The shortest route from Switzerland's German-speaking region to its French-speaking one is via Paris...at least where publishing is concerned. An exhibition in Berne traces the 100-year history of that route.

The shortest route from Switzerland’s German-speaking region to its French-speaking one is via Paris…at least where publishing is concerned. An exhibition in Berne traces the 100-year history of that route.

The exhibition in Berne’s Kornhaus tells the story of a long relationship between Swiss authors and the Paris publishing house, Gallimard. It was organised by the Swiss National Library in collaboration with Gallimard, perhaps the best-known publisher in France.

“Gallimard is unique,” says national library director Jean-Frédéric Jauslin, “because of the high number of famous authors whose works are published by it, and because of the high quality of its publications.”

A century ago Swiss-French authors turned to Gallimard because the market for their books in Switzerland was too small. The result was that works by many of them, such as Albert Cohen and Denis de Rougemont, became so widely-read in France that many French people were unaware that the authors were Swiss.

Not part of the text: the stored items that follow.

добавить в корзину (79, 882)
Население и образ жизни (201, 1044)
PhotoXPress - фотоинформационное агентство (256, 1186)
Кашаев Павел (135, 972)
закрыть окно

Similarly, works by Friedrich Dürrenmatt and other leading Swiss-German writers were translated into French and reached a wide readership in France after being published by Gallimard.

The exhibition draws attention to the high quality of work by Swiss translators, which Jean-Frédéric Jauslin says continues to this day. But its main focus is on the happy relationship between a family publishing firm and many of Switzerland’s leading literary lights, with old photographs, first editions and letters from the archives of Gallimard and the Swiss National Library.

Previously seen in Geneva, Fribourg, Neuchatel and Lausanne, the exhibition is in Berne until March 12 and moves from there to Paris.